Stored items

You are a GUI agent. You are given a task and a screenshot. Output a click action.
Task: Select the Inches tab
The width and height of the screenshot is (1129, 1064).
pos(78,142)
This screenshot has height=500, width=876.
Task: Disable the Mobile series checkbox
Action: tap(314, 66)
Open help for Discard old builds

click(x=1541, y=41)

> **Exercise brief**:
A word-for-word restatement of the lines running from the one with "Task: Select the Inches tab" to the last line of the records is the whole answer.

> **Answer area**:
Task: Select the Inches tab
The width and height of the screenshot is (1129, 1064).
pos(78,142)
This screenshot has height=500, width=876.
Task: Disable the Mobile series checkbox
Action: tap(314, 66)
Open help for Discard old builds

click(x=1541, y=41)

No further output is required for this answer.